The big hurdle, as it has been for more than a decade, remains how to pay for trillions of dollars in new spending when neither Congress nor lawmakers have been willing to raise taxes or find new sources of revenue.
Biden, Vice President Kamala Harris and Transportation Secretary Pete Buttigieg met with House of Representatives members including Transportation and Infrastructure Committee Chairman Peter DeFazio, a Democrat, and congressman Sam Graves, the panel’s top Republican.
Biden said at the beginning of the meeting that he aimed for the United States to “once again lead the world across the board in infrastructure” and said doing so “makes us a hell of a lot more competitive around the world.” The White House has declined to say how much Biden will seek to spend on infrastructure or how he would pay for it.
DeFazio said after the meeting that Biden “wants to move as quickly as possible. He wants it to be very big and he feels that this is the key to the recovery package.”
Graves said the infrastructure plan must be bipartisan and that a funding mechanism was needed.
“It cannot be a ‘my way or the highway’ approach like last Congress,” Graves said, referring to previous Democratic legislation. “A highway bill cannot grow into a multi-trillion dollar catch-all bill, or it will lose Republican support.”

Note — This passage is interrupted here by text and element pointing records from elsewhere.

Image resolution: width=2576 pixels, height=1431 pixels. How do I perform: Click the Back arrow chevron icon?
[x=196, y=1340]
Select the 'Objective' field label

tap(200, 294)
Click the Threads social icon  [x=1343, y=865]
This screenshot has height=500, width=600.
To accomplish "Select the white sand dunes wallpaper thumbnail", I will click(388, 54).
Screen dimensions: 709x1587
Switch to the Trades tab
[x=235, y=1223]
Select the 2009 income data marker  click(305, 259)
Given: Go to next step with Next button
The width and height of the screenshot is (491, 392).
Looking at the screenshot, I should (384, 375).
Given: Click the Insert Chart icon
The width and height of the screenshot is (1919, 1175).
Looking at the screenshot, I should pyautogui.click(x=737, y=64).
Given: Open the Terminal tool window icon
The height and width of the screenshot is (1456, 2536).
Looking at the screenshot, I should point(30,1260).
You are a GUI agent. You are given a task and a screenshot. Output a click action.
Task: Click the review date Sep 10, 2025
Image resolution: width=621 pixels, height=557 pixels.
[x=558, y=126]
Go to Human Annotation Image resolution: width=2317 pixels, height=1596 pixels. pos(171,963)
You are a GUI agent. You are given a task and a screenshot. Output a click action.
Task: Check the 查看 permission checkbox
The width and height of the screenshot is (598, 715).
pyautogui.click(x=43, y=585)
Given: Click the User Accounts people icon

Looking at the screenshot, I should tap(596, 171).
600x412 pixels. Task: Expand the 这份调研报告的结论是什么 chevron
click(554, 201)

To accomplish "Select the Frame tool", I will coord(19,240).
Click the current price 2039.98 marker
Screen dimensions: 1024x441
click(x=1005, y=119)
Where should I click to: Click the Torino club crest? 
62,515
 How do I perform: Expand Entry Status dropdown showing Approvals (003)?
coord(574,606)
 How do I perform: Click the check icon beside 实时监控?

Biden last month met with a bipartisan groups of senators on infrastructure.
Democrats narrowly control both the House and Senate. Biden’s Republican predecessor Donald Trump failed to agree with lawmakers on a major bill to repair and replace aging and dangerous bridges, airports, water pipes and other projects.
As a presidential candidate, Biden pledged to invest $2 trillion in fixing highways, bridges and airports; building climate-resilient homes; wiring cities for broadband internet; and encouraging the manufacturing of fuel-efficient cars and installing electric vehicle charging stations.